#### TASK DATA:

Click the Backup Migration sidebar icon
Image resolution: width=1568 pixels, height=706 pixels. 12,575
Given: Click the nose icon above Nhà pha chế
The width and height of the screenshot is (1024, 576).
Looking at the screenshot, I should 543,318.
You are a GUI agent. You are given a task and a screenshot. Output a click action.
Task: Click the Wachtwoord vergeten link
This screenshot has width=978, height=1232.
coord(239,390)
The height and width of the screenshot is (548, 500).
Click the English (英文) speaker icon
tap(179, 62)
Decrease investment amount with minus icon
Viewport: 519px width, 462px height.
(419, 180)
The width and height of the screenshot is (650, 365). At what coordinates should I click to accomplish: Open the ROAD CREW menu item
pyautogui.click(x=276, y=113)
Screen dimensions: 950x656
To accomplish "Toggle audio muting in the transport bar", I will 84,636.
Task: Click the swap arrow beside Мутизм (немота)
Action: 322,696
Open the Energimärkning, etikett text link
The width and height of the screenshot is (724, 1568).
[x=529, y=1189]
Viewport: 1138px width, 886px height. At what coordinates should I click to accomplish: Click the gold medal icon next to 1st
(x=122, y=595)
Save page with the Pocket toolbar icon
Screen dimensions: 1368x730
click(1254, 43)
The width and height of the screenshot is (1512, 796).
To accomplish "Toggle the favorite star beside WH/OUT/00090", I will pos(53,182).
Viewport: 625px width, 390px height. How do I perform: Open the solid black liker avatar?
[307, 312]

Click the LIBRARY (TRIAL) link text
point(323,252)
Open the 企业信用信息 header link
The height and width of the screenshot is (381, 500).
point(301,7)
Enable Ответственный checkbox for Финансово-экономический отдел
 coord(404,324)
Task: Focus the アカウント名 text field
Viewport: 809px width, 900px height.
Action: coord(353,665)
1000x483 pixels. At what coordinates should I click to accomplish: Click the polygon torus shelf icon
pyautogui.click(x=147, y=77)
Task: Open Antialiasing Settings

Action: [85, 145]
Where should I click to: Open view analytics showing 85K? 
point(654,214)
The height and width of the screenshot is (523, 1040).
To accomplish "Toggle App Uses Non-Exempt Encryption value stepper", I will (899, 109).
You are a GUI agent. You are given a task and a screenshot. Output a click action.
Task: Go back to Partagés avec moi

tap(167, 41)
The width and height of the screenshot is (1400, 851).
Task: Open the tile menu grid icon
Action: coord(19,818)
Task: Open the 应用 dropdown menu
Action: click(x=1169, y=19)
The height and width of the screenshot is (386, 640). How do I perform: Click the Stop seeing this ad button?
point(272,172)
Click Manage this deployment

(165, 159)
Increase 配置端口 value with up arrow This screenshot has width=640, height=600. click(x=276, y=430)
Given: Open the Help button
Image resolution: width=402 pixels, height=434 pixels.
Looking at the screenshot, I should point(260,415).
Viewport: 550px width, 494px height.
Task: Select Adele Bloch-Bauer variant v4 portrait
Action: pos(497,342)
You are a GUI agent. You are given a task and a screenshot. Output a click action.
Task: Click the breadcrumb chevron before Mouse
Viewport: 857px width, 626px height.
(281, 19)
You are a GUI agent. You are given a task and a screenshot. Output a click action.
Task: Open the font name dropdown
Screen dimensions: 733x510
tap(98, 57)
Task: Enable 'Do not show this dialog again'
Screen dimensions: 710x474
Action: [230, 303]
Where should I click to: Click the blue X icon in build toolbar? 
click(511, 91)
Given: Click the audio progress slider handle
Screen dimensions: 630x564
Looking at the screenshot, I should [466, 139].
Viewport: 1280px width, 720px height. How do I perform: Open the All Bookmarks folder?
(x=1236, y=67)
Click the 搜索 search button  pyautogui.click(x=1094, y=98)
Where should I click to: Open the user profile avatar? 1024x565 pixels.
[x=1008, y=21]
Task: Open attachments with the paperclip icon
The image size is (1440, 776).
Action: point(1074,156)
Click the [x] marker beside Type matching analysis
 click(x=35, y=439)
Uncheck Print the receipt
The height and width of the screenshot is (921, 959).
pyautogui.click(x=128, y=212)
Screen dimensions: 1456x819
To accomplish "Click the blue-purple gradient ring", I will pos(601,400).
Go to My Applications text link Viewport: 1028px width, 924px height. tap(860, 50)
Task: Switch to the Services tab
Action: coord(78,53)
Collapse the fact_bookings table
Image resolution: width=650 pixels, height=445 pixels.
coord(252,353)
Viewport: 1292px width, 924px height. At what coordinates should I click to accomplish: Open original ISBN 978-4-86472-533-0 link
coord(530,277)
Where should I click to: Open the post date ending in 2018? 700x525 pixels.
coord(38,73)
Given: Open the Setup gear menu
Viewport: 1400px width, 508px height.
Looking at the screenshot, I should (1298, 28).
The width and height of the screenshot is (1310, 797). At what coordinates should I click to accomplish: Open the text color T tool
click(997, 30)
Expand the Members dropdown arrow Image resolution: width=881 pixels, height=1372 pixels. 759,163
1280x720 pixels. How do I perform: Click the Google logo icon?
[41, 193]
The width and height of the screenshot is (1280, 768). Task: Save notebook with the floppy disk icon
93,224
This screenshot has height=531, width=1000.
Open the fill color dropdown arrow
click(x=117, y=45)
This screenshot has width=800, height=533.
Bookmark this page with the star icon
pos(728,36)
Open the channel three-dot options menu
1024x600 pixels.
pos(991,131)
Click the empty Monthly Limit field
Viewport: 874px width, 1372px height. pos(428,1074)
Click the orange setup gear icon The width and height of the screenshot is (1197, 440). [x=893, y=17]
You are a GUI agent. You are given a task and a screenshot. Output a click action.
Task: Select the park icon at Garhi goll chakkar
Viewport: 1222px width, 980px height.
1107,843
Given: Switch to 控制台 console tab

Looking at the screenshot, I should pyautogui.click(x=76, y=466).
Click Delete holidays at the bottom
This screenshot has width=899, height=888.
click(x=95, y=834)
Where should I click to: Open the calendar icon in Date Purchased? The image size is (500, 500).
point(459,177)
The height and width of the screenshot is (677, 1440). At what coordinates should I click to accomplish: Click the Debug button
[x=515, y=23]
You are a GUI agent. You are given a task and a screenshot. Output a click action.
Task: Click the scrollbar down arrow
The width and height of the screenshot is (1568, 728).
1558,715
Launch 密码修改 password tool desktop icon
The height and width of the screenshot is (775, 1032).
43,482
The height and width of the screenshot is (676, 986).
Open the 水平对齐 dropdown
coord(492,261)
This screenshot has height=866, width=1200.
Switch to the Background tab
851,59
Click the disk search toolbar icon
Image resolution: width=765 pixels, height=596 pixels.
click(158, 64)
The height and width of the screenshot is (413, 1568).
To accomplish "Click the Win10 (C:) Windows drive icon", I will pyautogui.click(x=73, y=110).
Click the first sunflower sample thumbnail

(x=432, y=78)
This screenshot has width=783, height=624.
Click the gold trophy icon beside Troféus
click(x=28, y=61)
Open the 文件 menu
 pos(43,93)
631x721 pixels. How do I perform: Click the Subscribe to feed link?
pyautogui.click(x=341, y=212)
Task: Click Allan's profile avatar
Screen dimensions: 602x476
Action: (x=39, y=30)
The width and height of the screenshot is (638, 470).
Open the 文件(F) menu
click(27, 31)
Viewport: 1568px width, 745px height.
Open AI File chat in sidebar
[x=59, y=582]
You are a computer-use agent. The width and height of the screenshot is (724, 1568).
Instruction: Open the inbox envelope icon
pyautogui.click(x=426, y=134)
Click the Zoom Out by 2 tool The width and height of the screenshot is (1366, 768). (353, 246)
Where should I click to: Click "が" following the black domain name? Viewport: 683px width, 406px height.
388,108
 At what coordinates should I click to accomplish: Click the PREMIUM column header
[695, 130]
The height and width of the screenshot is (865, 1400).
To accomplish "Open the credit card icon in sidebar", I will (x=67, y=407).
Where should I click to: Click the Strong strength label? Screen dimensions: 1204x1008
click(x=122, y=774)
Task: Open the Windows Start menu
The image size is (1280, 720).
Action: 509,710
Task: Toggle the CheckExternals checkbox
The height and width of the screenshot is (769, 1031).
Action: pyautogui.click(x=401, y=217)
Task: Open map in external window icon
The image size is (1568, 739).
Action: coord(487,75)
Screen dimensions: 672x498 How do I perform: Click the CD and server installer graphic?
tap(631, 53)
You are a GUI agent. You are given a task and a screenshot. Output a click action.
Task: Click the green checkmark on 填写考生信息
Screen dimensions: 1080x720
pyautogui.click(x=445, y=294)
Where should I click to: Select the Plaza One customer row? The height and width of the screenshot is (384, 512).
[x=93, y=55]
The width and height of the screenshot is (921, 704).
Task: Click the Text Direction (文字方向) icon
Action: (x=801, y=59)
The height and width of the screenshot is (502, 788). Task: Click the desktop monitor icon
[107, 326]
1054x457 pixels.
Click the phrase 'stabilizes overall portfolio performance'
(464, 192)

#### EXERCISE GOAL:
Look for the word "search" in every line of the listing and copy the lines that have it.

#### RESPONSE:
Click the 搜索 search button  pyautogui.click(x=1094, y=98)
Click the disk search toolbar icon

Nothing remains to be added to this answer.